=== EXCERPTED TEXT ===
Liliana Leonidovna Gasinskaya (Лилиана Леонидовна Гасинская; Ліліана Леонідівна Гасинська, Liliana Leonidivna Hasynska, born July 21, 1960) is a woman who defected from the Soviet Union in 1979. On board a Soviet cruise ship, SS Leonid Sobinov (Black Sea Shipping Company), in Sydney Harbour, Gasinskaya slipped out of a porthole wearing only a red bikini (earning her the nickname "The Girl in the Red Bikini").

She was born in 1960 in Alchevsk in Luhansk Oblast, Ukrainian SSR to a musician father and actress mother, but later moved to Odesa. When Gasinskaya was 14, she decided to attempt to leave the USSR and thus graduated from the Odesa Marine Tourism Service Vocational School with the qualification of a ship waitress. She was then assigned to work at the Black Sea Shipping Company. She became a cleaner on the Leonid Sobinov.

After swimming ashore in the evening of January 14, 1979, she was sheltered by Bill Green, a photographer at Sydney University. Gasinskaya was later nearly apprehended by staff from the Soviet embassy, but managed to hide from them with the help of journalists from The Daily Mirror, which subsequently interviewed her. A debate ensued over whether then Immigration Minister Michael MacKellar should grant Gasinskaya asylum or deport her, as was customary for other ship deserters. Despite her unspecified claims of repression, which one commentator sneered may have been "the shops in Russia are boring", she was allowed to remain.

She later earned $15,000 as the first nude centerfold in Australia's edition of Penthouse magazine.
=== DATASET ENTRIES ===
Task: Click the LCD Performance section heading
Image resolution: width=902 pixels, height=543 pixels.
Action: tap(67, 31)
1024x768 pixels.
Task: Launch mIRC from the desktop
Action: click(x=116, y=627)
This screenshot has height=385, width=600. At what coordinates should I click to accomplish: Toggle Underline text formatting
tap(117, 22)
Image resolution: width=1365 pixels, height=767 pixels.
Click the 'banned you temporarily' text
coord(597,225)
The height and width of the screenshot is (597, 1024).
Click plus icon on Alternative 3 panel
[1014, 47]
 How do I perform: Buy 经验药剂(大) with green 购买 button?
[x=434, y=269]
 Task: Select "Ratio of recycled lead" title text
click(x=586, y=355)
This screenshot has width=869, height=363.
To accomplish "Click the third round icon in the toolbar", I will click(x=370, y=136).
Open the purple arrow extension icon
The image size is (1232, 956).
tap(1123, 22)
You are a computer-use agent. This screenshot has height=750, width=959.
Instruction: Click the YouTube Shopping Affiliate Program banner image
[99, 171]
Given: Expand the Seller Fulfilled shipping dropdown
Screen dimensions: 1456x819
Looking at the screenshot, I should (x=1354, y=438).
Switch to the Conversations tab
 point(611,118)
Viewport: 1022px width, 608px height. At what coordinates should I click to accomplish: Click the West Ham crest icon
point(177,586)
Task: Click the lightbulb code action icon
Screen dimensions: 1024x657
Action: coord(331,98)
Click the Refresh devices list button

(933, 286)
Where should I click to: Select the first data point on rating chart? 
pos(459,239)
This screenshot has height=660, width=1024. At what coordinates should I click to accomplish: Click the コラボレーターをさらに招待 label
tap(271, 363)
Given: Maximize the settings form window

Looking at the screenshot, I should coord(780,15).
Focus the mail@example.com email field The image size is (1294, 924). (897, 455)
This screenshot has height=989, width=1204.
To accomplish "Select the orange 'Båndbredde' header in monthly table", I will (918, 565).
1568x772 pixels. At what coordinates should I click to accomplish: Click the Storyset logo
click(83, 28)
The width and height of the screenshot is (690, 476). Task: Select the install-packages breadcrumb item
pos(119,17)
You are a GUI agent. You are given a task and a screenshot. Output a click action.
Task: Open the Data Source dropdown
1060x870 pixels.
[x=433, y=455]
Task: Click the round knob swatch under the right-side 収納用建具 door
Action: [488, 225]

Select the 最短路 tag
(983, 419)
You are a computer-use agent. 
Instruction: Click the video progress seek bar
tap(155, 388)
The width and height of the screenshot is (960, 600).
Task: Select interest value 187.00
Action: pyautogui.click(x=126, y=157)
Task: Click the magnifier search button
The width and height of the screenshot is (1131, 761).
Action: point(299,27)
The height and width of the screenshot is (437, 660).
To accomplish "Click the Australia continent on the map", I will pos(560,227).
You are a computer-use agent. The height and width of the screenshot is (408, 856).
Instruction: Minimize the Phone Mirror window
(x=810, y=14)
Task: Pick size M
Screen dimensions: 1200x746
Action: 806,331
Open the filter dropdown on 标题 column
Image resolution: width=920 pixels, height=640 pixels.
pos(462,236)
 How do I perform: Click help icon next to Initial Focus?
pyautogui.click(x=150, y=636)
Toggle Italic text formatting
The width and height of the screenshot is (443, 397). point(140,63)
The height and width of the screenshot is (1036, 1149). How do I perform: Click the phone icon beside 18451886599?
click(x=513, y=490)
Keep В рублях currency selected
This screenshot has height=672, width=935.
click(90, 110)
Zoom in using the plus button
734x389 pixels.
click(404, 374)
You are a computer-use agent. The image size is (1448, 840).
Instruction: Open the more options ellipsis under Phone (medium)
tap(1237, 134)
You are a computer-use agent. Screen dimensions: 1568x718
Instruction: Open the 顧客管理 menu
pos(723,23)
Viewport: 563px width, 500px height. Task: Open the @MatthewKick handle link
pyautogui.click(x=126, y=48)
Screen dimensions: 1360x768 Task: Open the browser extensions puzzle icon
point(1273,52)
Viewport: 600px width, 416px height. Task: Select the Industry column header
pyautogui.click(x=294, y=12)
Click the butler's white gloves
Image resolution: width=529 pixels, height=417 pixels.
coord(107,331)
===
→ INSTRUCTIONS TO FOLLOW:
Reproduce the passage on Liliana Gasinskaya between "Liliana Leonidovna Gasinskaya" and "the Leonid Sobinov.", inclusive. The listing can be set aside.

→ YOUR SOLUTION:
Liliana Leonidovna Gasinskaya (Лилиана Леонидовна Гасинская; Ліліана Леонідівна Гасинська, Liliana Leonidivna Hasynska, born July 21, 1960) is a woman who defected from the Soviet Union in 1979. On board a Soviet cruise ship, SS Leonid Sobinov (Black Sea Shipping Company), in Sydney Harbour, Gasinskaya slipped out of a porthole wearing only a red bikini (earning her the nickname "The Girl in the Red Bikini").

She was born in 1960 in Alchevsk in Luhansk Oblast, Ukrainian SSR to a musician father and actress mother, but later moved to Odesa. When Gasinskaya was 14, she decided to attempt to leave the USSR and thus graduated from the Odesa Marine Tourism Service Vocational School with the qualification of a ship waitress. She was then assigned to work at the Black Sea Shipping Company. She became a cleaner on the Leonid Sobinov.